Siemens Wind Power chief executive David Hickey was careful not to blame the Liberal change in plans for the Tillsonburg closing, but plenty of others were happy to. Companies like Siemens come for the subsidies, and when the subsidies disappear, so do they, said independent industry analyst Tom Adams. Ontario has poured so much into its green energy dream the market is saturated, he said. Hickey said the market is shifting west: Alberta and Saskatchewan are “the key opportunities of the future.”
The impact of all this virtue signaling falls on ratepayers. The detailed accounting is presented in It’s official: Toronto and Ottawa are now the most expensive cities for electricity
Ontario’s electricity price increases were more than double the national average.
To get a sense of how much more Ontarians pay compared to the rest of the country, consider a comparison of monthly electricity bills between Toronto and Montreal, Canada’s two largest cities. In 2016, the estimated average monthly electricity bill (including taxes) for Torontonians was $201, or roughly $2,400 for the year. Residents of Montreal only paid an estimated $83 per month, or just under $1,000 per year. That’s an extra $1,400 a year that Montrealers can spend on other priorities because of lower electricity prices.
A large part of the blame rests on poor policy choices at Queen’s Park. One such policy has been the government’s poorly structured long-term contracts for renewable energy generation, like wind and solar. These contracts place ever-increasing costs on consumers, despite the fact that renewables accounted for only 6.8 per cent of electricity generation in 2016.
The province’s phase-out of coal-fired electricity has also proved costly and unnecessary.
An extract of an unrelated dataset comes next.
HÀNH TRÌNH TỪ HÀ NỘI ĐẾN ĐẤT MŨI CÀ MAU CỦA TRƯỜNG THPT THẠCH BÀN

Indeed, noted environmental economist Ross McKitrick found that Ontario could have achieved the same environmental benefits of the phase-out (at one-tenth the cost) by simply completing the retrofitting of Ontario’s coal-fired plants.
Another issue is the imbalance between the supply and demand of electricity in the province. When the province’s energy generation exceeds demand, it must be exported — quite often at a loss — leaving Ontario ratepayers to cover the difference.
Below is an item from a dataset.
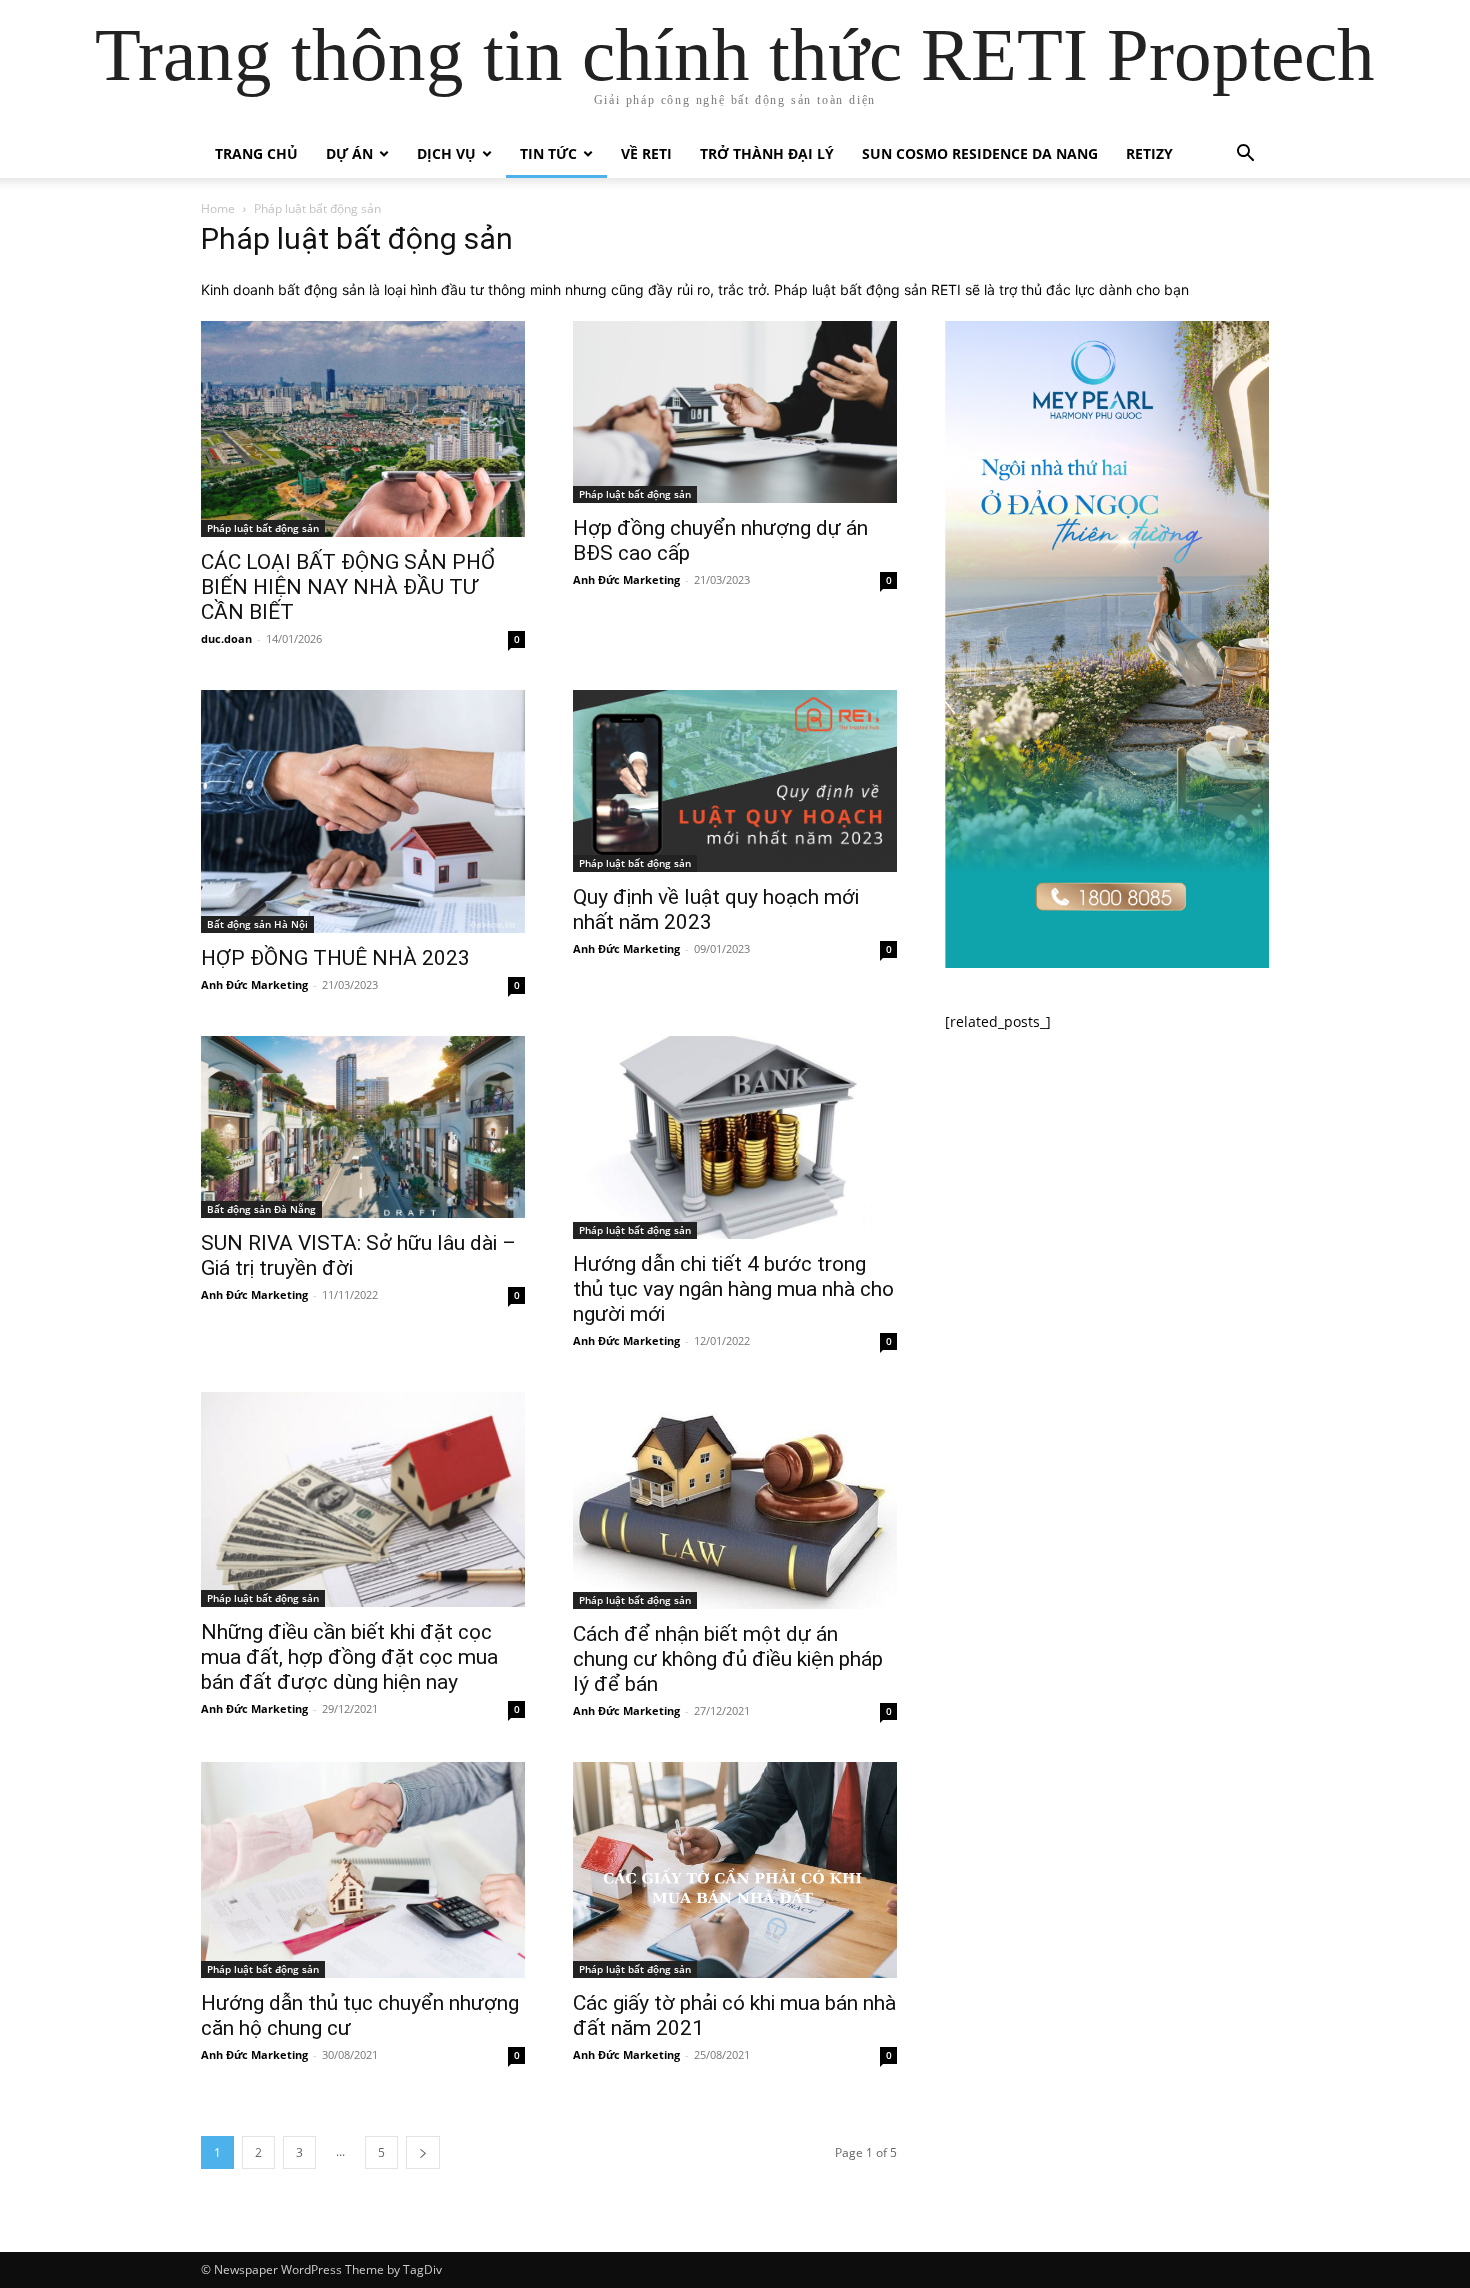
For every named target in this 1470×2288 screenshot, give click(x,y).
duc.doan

Does anyone remember the last time anything positive emerged from Ontario’s electricity industry, battered and bruised from 13 years of Liberal government manhandling? Hydro rates so punitive the Liberals have applied layer on layer of subsidies, borrowing the money or pushing debt onto future generations to do so. An estimated $45 billion extra in future costs so the government can reduce consumer bills now, as it campaigns for re-election. Billions lost selling power at a loss to the U.S., which will now be made easier by approval of a power line under Lake Erie.
Liberal energy strategy was always predicated on the belief that politicians could dictate to the market and control the outcome. Despite overwhelming evidence that governments do badly when they try to remove the freedom from free enterprise, Wynne and McGuinty ploughed ahead in their determination to impose their vision on Canada’s biggest province and most important economy. The result has been a catalogue of disasters. The $2 billion smart meter program that proved a bust at reducing demand; the gas plant construction projects halted in mid-campaign to protect a few Liberal seats; the doubling of consumer electricity bills; the army of windmills marching across vast expanses of rural Ontario, defacing the landscape while producing pricey, unneeded power.